What is Dual Factor Training?
Bodybuilding today focuses on the principles of supercompensation, while most strength and sports training, believes in principles behind dual factor training. Single factor theory, believes in infrequent workouts per muscle bodypart to avoid overtraining. Dual Factor training in contrast, believes it’s advantageous to actually work out a muscle part multiple times in a week, before it’s even fully recovered.
In single factor training, you hit the muscle intensely for one workout day and then (usually) rest it for 6 days. Dual factor training says it’s OK to hit it more frequently and actually can give better results. They believe that the long rest periods of recovery in single factor training, negates the results from the workout earlier in the week. There is two major phases in dual factor training, loading and unloading. The unloading phase is less volume, to allow the body to recuperate from a few weeks of the higher volume loading phase.
Dual Factor Training Workout routine:
Loading phases will be between 2 and 3 weeks followed by an unloading phase of 1 to 2 weeks. If you start to overtrain earlier than this during the loading phase, then you need to lower your workout volume.

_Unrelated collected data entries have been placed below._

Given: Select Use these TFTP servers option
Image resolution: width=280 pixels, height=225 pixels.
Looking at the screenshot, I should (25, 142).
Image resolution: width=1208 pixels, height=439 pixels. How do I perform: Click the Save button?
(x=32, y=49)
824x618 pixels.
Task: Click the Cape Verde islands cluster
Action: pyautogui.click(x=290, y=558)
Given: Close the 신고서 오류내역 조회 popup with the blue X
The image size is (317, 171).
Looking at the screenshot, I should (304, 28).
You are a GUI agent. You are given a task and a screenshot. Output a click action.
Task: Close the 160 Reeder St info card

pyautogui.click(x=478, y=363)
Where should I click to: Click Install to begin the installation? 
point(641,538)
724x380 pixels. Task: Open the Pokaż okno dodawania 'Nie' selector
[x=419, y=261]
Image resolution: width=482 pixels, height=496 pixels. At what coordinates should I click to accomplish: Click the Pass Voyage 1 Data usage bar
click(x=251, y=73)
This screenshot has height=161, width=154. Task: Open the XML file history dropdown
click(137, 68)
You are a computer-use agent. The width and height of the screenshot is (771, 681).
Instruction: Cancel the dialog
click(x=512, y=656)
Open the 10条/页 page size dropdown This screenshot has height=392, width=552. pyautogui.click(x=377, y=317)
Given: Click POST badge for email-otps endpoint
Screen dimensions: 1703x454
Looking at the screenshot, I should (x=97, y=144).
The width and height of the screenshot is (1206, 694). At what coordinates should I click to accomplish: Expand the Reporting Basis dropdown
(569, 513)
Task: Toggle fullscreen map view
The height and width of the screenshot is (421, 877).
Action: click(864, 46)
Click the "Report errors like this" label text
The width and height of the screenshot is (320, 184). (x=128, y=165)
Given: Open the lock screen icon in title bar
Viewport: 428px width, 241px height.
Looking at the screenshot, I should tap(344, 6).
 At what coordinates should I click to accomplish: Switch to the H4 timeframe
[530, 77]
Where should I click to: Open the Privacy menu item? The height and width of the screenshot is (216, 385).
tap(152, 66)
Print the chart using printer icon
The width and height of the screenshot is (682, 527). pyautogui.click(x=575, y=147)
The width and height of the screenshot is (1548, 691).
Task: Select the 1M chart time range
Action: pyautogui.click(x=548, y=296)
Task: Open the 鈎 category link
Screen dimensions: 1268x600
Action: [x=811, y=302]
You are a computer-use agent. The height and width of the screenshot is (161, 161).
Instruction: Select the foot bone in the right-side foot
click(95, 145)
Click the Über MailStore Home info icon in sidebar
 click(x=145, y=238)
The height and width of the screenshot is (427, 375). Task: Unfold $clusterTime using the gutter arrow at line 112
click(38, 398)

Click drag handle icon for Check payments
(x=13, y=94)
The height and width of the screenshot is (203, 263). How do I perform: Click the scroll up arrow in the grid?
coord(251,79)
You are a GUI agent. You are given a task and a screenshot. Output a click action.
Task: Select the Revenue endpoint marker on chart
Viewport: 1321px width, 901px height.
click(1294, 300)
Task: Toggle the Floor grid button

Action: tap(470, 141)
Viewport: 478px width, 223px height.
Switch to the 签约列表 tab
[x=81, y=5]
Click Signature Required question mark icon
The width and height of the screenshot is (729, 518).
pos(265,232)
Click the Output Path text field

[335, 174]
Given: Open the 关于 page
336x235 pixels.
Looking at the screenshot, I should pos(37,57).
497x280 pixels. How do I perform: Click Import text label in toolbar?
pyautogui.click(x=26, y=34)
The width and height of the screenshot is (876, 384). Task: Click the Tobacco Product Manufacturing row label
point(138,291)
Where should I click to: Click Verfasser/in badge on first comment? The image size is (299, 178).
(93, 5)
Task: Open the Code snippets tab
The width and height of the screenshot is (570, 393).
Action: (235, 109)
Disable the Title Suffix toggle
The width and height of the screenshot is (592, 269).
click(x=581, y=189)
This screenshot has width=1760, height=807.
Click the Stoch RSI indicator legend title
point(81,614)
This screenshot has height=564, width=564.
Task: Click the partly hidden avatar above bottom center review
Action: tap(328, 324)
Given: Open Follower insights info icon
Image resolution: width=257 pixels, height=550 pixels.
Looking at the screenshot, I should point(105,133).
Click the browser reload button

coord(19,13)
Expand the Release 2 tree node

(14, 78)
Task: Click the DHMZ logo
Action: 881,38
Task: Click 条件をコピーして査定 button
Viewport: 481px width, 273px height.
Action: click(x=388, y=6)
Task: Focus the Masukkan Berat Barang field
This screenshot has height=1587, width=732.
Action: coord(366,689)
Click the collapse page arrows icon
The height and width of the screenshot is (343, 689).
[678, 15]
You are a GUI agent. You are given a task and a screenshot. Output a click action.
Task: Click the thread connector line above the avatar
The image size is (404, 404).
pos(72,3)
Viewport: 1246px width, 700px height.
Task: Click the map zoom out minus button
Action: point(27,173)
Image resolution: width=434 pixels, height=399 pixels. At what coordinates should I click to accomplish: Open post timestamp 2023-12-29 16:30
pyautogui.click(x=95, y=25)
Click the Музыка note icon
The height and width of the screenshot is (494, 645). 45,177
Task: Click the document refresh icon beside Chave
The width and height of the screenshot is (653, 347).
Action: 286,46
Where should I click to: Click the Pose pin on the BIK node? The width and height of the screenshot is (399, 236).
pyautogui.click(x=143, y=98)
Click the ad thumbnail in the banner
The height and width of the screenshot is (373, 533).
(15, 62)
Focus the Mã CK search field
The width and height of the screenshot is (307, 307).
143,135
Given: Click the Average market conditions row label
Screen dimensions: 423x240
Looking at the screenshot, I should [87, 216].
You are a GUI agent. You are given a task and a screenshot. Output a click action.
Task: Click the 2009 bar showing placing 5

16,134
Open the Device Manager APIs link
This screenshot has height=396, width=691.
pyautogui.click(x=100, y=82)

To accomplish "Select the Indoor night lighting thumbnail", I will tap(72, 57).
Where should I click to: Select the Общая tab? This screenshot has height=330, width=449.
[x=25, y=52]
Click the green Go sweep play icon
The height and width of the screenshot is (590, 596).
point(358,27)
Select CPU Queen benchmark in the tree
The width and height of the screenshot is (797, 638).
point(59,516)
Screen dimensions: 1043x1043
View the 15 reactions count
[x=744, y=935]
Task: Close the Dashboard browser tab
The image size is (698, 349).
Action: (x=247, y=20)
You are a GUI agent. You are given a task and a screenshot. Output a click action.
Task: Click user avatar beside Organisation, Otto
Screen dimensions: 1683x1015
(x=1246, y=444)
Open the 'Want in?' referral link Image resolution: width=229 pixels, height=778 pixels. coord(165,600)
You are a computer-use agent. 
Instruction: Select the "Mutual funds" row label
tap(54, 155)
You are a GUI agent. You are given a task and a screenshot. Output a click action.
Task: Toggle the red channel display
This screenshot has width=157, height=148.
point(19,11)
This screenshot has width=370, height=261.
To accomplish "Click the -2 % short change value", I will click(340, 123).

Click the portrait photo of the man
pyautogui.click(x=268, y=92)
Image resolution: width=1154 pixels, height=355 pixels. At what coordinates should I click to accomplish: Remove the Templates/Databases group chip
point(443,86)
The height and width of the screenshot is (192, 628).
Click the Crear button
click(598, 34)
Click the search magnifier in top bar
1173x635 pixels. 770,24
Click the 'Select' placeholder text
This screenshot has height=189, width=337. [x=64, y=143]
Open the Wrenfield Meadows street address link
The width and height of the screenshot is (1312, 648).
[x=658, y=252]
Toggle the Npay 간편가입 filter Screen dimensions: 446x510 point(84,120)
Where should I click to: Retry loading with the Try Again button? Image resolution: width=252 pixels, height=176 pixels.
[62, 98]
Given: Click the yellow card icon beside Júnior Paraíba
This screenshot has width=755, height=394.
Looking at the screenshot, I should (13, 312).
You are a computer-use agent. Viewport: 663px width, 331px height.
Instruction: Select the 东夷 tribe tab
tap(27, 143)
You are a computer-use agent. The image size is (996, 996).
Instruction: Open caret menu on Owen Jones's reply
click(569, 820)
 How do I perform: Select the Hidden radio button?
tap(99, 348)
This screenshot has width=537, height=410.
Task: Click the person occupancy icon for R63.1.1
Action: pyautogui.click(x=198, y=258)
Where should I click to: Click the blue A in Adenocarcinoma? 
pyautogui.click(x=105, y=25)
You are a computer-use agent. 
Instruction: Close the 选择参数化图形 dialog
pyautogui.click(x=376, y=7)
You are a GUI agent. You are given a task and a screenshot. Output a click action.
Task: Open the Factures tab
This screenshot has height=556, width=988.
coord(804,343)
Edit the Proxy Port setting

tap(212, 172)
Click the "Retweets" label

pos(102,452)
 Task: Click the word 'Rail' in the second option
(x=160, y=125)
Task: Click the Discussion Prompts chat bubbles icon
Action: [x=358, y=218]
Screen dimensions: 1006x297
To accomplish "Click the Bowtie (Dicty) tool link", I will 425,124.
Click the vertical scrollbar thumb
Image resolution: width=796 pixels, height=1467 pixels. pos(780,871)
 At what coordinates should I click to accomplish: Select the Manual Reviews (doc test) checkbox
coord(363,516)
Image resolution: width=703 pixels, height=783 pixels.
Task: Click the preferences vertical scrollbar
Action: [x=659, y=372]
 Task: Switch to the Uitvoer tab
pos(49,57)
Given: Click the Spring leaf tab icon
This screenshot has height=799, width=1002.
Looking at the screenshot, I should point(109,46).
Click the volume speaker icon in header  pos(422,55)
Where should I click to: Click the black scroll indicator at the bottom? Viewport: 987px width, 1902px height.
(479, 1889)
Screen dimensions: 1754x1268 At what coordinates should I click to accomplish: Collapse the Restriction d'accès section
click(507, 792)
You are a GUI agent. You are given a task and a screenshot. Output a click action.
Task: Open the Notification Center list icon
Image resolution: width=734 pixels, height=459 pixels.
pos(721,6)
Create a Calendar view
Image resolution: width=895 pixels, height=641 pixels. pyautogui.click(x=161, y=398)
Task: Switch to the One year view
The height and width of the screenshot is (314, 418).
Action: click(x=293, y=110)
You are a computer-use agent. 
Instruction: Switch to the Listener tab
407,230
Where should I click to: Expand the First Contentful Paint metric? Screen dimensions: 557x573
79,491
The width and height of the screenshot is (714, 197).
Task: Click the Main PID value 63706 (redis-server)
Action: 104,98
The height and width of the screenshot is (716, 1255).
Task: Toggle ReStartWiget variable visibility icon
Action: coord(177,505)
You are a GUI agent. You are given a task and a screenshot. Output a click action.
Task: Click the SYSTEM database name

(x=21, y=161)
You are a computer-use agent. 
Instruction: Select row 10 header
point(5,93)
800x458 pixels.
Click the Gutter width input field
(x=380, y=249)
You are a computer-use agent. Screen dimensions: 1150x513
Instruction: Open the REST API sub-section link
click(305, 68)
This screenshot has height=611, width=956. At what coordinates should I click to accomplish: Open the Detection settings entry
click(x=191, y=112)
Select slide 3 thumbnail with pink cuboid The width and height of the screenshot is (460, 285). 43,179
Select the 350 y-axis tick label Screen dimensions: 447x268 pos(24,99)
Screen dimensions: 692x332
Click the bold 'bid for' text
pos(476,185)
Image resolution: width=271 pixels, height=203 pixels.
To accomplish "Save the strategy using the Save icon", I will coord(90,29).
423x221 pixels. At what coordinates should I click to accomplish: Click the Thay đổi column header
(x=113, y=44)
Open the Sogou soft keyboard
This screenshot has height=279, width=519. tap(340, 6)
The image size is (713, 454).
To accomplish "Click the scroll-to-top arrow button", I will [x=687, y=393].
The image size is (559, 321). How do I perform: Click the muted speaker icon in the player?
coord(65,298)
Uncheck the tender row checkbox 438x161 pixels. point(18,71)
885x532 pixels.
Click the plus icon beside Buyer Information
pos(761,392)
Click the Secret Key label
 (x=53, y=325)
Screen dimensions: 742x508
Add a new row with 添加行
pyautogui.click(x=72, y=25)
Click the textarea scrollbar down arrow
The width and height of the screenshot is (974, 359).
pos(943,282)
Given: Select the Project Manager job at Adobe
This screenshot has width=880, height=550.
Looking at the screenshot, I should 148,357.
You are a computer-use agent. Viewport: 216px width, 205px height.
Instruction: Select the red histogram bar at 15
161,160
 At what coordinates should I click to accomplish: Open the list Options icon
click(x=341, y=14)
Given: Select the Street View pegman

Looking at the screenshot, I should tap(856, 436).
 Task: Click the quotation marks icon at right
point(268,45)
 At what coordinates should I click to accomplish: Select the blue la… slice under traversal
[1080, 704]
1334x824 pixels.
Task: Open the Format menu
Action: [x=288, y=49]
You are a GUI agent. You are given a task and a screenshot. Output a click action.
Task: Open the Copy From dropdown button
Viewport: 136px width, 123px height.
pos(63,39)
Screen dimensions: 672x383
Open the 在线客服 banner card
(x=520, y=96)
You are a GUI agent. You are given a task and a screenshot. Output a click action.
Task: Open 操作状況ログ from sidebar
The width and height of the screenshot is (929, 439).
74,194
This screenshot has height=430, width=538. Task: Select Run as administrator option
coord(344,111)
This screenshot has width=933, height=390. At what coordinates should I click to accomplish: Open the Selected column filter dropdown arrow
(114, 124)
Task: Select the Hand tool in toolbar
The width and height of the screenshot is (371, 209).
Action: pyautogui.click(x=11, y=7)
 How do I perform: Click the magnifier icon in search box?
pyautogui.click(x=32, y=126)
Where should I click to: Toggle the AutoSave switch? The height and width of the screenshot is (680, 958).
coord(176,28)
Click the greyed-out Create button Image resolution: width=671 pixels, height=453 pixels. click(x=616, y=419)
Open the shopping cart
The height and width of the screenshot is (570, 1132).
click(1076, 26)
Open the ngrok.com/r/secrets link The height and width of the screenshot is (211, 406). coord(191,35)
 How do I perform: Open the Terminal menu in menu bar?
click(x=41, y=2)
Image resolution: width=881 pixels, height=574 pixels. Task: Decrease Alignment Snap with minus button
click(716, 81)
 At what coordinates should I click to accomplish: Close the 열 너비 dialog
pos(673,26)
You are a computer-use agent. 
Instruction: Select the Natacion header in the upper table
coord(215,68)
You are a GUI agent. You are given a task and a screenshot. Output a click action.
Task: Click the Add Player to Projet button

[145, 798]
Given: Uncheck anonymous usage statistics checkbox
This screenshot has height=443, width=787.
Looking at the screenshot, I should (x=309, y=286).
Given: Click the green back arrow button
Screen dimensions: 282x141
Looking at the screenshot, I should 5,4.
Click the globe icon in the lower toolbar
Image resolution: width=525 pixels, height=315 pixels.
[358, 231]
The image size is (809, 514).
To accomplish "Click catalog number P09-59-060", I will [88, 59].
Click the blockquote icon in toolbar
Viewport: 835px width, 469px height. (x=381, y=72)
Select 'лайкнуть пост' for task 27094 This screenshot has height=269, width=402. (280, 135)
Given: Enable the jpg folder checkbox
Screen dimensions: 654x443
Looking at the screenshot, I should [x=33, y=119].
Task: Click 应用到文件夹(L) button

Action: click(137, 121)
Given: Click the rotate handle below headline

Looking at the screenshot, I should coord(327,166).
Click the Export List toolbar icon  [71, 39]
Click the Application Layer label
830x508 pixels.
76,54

Many find a good 2 week loading phase, followed by a 1 week unloading phase, works best long term. You should be hitting each muscle body part two times a week with heavy weights. You can arrange the split however you want, but one example would be 2 upper body workout days and 2 lower body workout days during the week. During the unloading phase, you keep the structure and frequency the same, but drop your set volume significantly.
When to know I am overtraining?
You may wonder how you can tell you are starting to overtrain in your loading phase. Insomnia, significant drop in weights, eye twitches, mental foggieness, are some of the signs of overtraining.